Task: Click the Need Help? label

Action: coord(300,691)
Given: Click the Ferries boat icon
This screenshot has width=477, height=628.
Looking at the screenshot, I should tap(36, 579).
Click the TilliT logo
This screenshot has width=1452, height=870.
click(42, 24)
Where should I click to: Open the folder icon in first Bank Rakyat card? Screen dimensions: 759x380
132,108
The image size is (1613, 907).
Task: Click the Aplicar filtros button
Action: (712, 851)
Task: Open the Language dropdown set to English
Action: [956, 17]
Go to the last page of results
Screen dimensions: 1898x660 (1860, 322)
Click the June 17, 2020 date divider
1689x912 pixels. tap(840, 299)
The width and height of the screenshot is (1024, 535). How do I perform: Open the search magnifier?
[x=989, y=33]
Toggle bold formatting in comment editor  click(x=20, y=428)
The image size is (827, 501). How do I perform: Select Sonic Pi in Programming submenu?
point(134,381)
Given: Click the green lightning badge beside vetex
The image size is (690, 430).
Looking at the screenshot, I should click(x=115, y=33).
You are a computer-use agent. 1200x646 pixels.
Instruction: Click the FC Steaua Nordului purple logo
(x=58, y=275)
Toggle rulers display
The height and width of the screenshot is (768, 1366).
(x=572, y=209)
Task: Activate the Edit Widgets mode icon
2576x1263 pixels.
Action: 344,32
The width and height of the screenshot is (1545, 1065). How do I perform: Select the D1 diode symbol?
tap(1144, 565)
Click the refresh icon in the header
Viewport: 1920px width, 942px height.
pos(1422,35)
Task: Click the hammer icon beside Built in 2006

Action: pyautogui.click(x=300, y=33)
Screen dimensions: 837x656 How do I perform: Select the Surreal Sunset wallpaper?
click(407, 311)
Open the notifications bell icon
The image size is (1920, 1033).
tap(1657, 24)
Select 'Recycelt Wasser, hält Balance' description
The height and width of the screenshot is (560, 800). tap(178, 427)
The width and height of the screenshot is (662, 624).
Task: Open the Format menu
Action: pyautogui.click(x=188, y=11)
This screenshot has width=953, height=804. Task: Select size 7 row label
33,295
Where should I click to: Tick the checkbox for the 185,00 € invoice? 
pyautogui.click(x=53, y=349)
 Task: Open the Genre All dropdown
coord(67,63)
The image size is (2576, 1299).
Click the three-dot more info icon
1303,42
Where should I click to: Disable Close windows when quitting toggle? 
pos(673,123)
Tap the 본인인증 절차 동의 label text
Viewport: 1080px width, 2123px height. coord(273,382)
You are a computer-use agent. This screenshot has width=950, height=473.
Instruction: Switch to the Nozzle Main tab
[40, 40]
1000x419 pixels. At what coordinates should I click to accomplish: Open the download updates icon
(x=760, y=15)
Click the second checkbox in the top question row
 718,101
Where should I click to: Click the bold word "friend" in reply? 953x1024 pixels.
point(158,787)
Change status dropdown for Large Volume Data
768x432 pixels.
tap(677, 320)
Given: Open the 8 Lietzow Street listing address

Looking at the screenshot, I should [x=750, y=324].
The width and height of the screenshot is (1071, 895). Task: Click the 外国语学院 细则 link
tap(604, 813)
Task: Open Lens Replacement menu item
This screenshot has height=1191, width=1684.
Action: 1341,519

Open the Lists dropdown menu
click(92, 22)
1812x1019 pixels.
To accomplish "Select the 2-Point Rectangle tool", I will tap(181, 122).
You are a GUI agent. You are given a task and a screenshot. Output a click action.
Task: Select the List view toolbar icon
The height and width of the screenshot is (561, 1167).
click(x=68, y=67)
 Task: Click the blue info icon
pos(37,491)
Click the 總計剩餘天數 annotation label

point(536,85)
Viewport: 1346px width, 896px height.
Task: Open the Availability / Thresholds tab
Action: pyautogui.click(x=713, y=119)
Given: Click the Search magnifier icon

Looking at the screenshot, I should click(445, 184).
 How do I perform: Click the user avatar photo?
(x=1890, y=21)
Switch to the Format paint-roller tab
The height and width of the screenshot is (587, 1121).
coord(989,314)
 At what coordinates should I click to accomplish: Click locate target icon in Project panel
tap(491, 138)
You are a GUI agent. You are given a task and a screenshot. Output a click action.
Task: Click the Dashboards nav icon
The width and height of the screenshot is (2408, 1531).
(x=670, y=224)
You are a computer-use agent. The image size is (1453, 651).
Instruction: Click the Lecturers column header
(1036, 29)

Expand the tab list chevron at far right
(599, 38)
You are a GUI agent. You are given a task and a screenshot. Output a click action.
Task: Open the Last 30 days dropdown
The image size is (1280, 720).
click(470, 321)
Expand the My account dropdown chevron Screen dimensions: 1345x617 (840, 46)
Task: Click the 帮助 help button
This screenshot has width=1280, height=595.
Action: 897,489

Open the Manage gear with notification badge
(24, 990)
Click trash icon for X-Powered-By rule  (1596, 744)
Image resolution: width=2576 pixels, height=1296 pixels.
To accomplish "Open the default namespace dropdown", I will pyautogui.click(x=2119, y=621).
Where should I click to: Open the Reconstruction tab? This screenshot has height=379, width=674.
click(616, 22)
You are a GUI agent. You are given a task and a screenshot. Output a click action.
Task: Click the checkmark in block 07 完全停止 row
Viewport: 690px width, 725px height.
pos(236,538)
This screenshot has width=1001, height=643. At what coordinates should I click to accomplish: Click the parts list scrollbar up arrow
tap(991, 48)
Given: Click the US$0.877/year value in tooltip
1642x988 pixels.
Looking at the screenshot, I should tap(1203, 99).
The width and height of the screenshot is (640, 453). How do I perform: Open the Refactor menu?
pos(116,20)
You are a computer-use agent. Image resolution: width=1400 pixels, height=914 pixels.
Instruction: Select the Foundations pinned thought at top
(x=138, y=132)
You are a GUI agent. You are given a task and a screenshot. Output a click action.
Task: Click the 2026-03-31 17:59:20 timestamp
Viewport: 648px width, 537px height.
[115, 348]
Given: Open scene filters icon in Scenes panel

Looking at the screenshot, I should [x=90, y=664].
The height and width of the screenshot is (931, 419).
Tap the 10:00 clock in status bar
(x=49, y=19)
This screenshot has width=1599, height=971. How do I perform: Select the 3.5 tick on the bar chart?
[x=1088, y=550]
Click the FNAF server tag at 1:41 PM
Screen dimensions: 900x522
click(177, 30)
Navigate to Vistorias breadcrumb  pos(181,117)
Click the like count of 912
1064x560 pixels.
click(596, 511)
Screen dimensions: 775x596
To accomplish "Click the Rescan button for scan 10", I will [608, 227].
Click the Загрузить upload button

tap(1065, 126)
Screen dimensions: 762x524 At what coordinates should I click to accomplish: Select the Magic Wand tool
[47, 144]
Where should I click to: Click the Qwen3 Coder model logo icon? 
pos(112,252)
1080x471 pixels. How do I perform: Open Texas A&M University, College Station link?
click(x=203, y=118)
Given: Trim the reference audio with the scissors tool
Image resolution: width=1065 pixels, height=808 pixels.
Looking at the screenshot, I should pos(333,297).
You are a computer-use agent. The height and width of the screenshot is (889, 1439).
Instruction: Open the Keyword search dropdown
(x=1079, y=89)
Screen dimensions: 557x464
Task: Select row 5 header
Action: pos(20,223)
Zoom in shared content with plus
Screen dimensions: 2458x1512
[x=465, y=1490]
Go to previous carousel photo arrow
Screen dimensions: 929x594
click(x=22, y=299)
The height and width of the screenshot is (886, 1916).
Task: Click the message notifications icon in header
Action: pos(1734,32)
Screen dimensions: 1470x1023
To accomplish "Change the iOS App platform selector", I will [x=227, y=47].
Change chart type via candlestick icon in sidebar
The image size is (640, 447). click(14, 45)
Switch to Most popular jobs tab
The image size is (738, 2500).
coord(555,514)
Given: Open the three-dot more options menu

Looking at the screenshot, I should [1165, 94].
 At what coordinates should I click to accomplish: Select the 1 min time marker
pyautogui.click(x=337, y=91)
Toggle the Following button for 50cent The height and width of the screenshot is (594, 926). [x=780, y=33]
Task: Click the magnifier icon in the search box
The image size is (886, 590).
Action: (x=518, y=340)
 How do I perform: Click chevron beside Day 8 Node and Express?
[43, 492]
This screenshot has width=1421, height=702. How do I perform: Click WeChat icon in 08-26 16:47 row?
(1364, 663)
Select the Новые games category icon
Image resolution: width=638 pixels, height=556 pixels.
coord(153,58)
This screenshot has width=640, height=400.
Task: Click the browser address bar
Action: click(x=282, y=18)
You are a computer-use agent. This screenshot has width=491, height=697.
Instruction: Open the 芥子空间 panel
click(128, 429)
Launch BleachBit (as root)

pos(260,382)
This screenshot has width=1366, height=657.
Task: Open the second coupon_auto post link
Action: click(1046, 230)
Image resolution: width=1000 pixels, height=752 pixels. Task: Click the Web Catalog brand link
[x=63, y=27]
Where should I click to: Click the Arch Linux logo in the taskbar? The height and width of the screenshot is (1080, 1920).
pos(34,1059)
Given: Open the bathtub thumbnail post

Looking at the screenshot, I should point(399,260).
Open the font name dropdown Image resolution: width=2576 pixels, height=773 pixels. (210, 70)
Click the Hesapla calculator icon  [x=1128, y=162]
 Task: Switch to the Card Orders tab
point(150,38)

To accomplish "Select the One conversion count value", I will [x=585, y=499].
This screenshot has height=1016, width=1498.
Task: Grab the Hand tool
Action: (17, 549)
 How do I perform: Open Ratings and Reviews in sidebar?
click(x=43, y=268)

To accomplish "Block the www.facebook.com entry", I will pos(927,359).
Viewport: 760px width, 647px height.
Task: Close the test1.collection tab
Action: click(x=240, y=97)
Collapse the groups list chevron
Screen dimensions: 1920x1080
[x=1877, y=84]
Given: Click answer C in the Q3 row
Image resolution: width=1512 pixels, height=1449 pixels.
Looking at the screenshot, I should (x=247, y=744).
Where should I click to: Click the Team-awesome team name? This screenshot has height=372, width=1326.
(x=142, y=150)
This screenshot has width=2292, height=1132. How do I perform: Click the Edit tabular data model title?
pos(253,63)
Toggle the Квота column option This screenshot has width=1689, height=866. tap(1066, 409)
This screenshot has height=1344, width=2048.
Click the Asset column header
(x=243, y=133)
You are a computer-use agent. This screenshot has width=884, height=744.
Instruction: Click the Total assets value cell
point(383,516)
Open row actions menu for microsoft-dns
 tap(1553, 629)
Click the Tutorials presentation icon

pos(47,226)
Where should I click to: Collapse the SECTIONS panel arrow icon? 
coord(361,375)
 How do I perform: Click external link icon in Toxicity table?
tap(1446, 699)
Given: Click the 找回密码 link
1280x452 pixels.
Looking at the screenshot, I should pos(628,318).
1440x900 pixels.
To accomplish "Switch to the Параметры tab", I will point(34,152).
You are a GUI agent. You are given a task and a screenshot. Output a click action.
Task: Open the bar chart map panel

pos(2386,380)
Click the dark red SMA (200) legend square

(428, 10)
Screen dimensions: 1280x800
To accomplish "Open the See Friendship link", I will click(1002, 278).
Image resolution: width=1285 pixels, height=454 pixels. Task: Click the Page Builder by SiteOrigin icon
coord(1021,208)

SHORT PROBLEM => Output the lines above exactly as they appear, starting with the line that contains "Given: Click the 找回密码 link" and continuing through the line that contains "I will point(34,152).".

ANSWER TO THIS PROBLEM =>
Given: Click the 找回密码 link
1280x452 pixels.
Looking at the screenshot, I should pos(628,318).
1440x900 pixels.
To accomplish "Switch to the Параметры tab", I will point(34,152).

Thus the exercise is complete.